There is a heavy commitment for parents. Doug Lundahl — his son, Jake, wears No. 21 — talked of paying $110 for basketball shoes, $125 for a uniform and $120 for an Under Armour gym bag with Jake's name on it. While Schmidt's team wore warm-up shirts with the name of its corporate sponsor, Lawn-N-Order, a local lawn care company, another Edina team took things up a notch by having Cargill, the multinational company based in Minnesota, as its corporate sponsor. "You've got to be extremely scheduled and structured," said Lundahl, a medical sale representative, of the time involved.

And then there are the games themselves. "They've had so many close games," said Lundahl, standing and watching a practice. "As a parent, you age real fast."

Twice in the previous two years, the police have been called to Edina's Cake Eater Classic to calm down unruly parents. At one point, in a fifth-grade finals game, one team refused to take the court until police arrived to keep an eye on the crowd of parents. But Edina officials were quick to point out one important fact: Neither episode involved teams from Edina.

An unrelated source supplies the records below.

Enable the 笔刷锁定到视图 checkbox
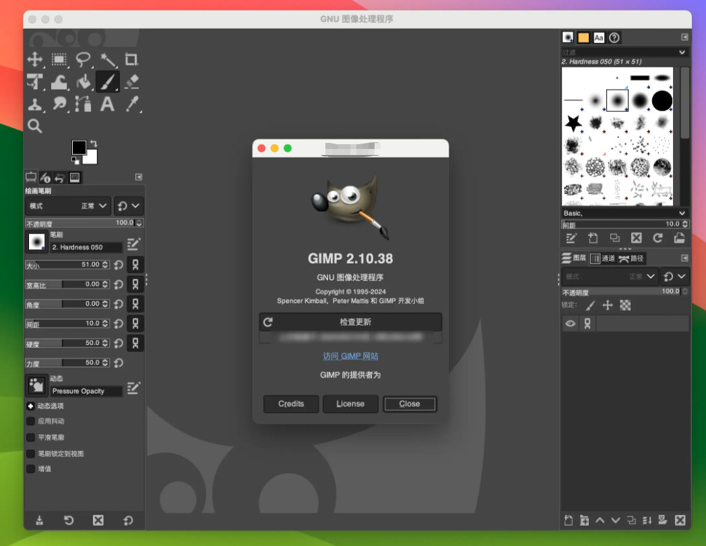Viewport: 706px width, 546px height. point(30,454)

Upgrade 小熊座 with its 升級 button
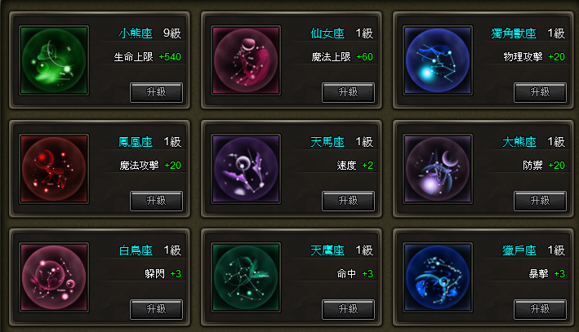pyautogui.click(x=156, y=92)
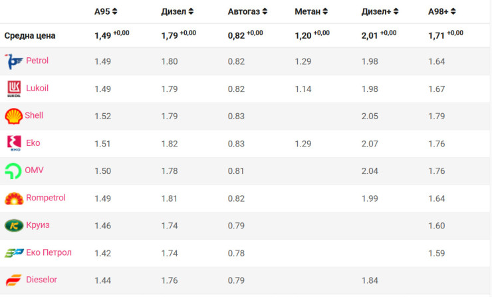
Task: Click the Круиз logo icon
Action: (14, 226)
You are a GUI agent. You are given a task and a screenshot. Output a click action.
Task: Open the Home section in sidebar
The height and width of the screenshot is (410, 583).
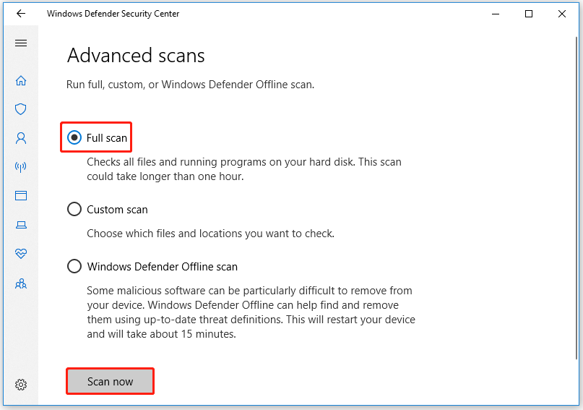click(x=21, y=80)
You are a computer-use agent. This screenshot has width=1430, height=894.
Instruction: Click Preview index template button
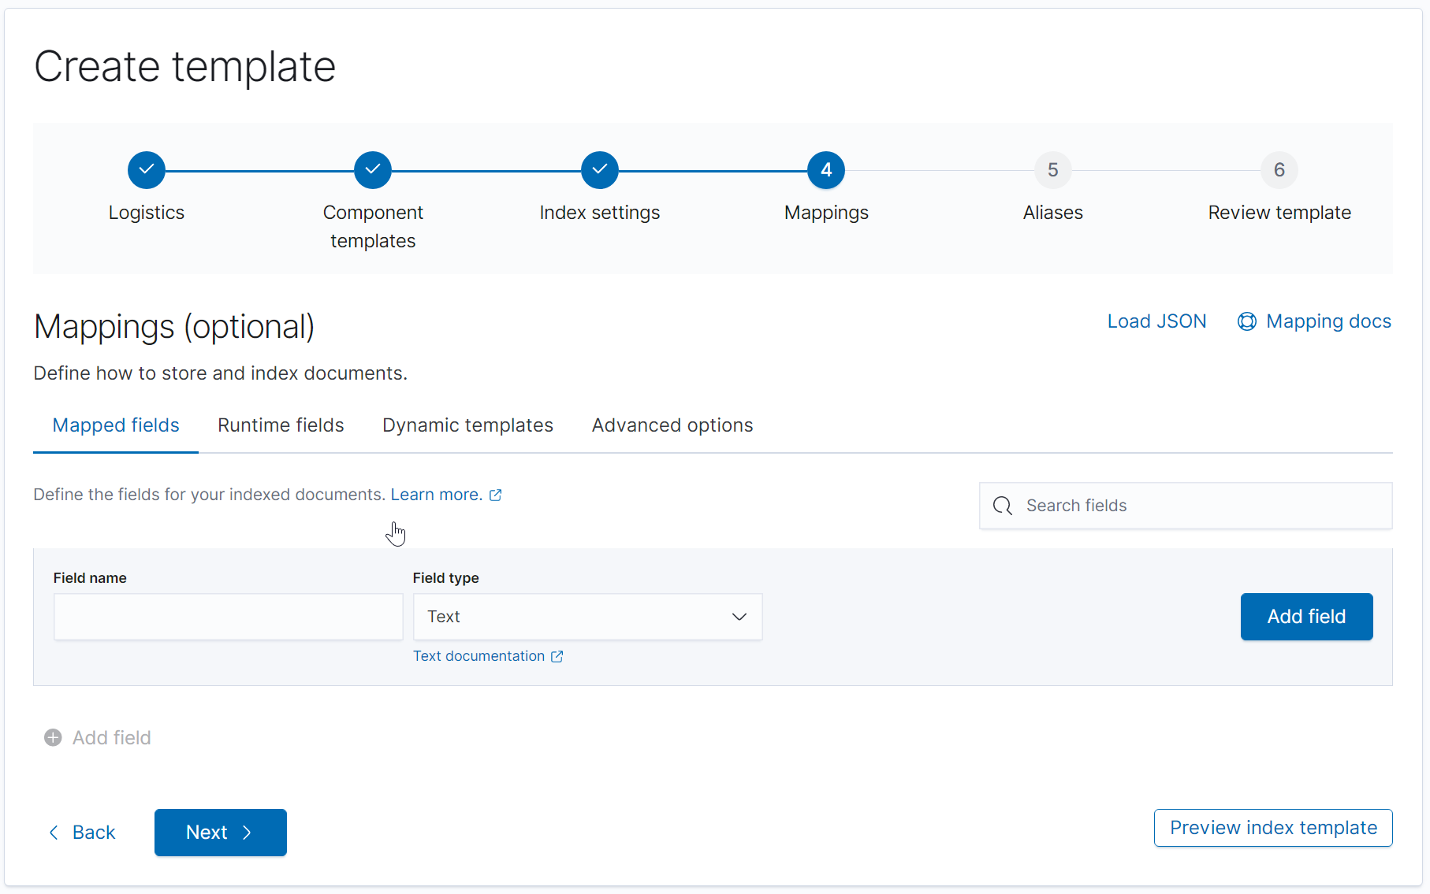click(x=1273, y=828)
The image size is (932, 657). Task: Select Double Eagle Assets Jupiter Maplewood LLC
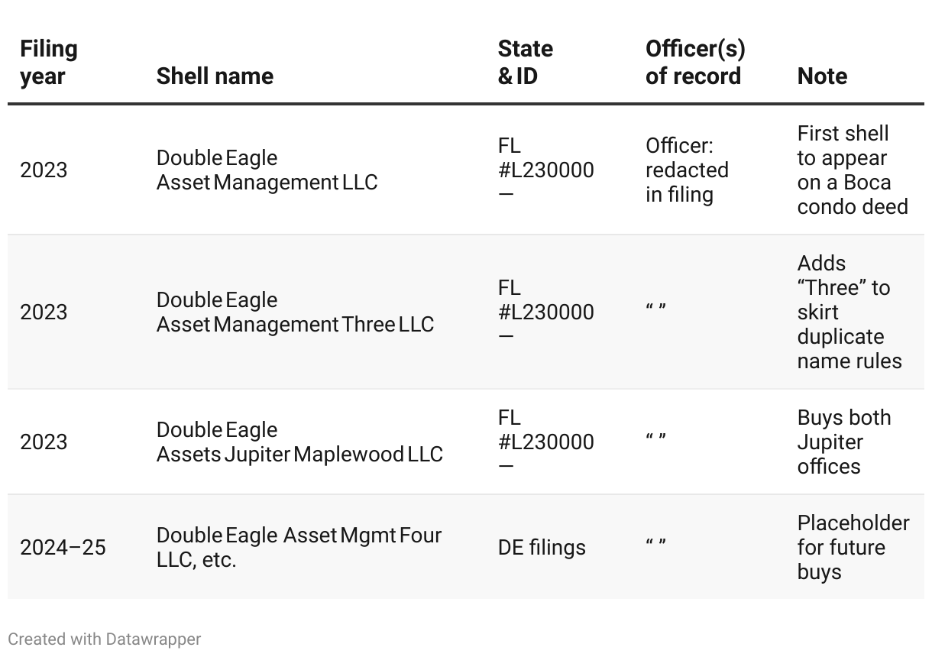coord(299,442)
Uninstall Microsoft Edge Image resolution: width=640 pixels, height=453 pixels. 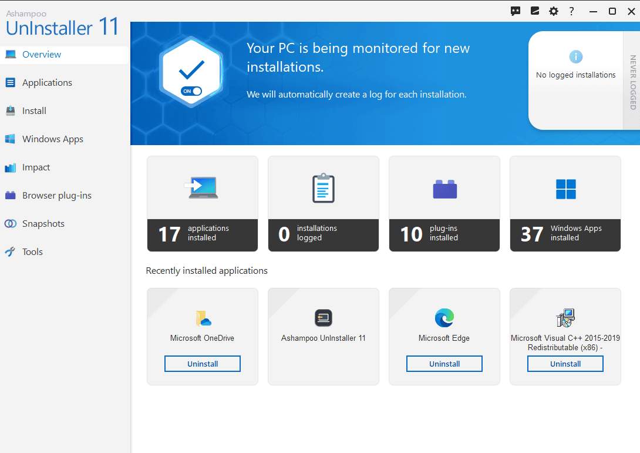point(444,363)
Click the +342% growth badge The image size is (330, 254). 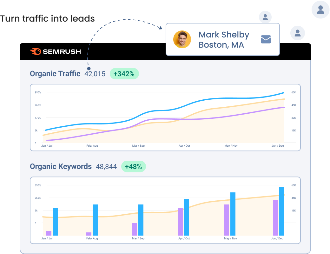coord(124,74)
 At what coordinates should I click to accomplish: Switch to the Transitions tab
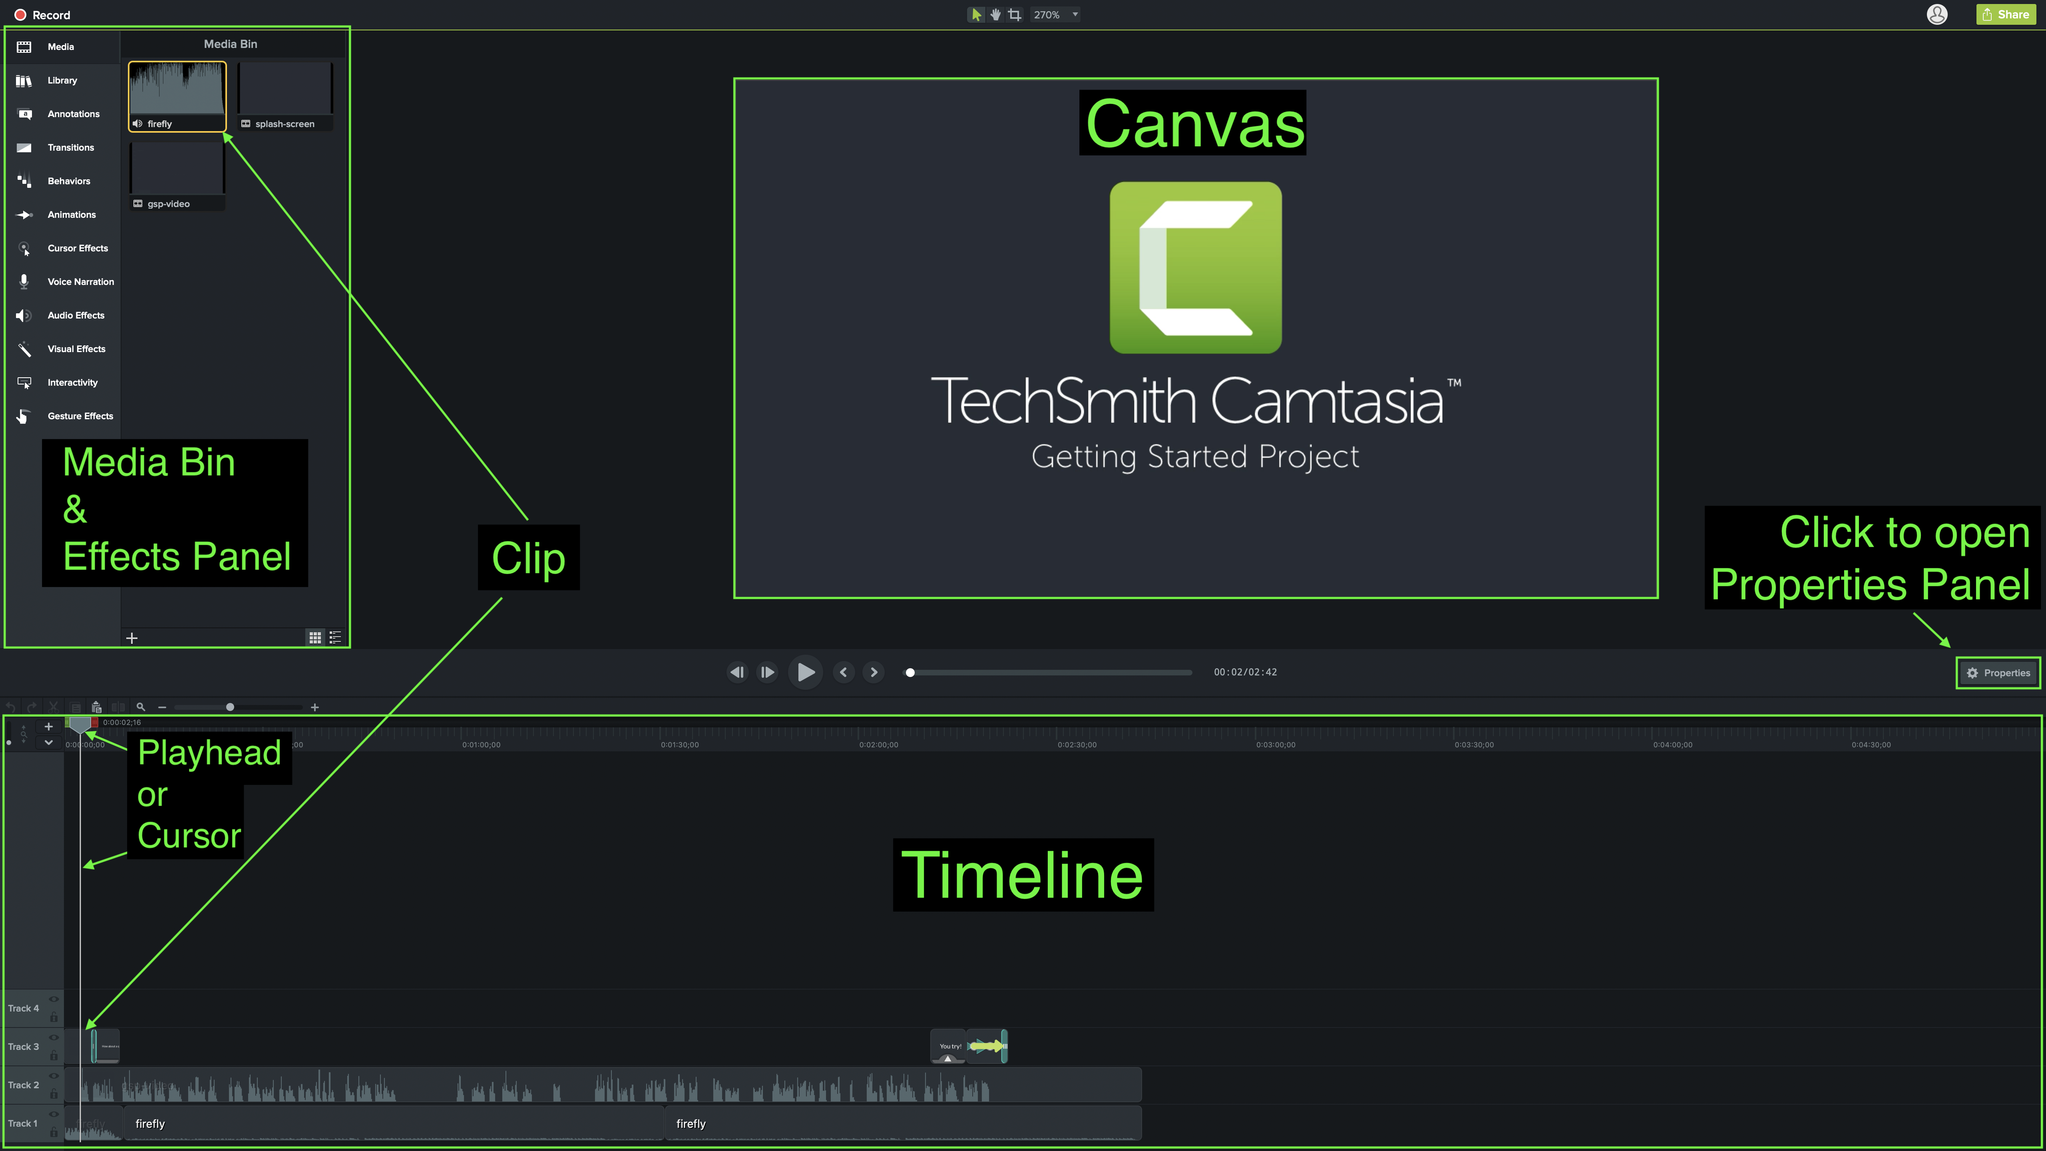(x=70, y=147)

So far, Mic O'Brien said things have worked out.

"We certainly had some reservations about getting into fourth-grade travel," said O'Brien, the president of Edina's youth basketball association. "[But] it was happening anyway."

So is third-grade travel basketball next? "I'm afraid so," he said. "It's one of those things that's — it's probably coming. [But] we won't be leading that."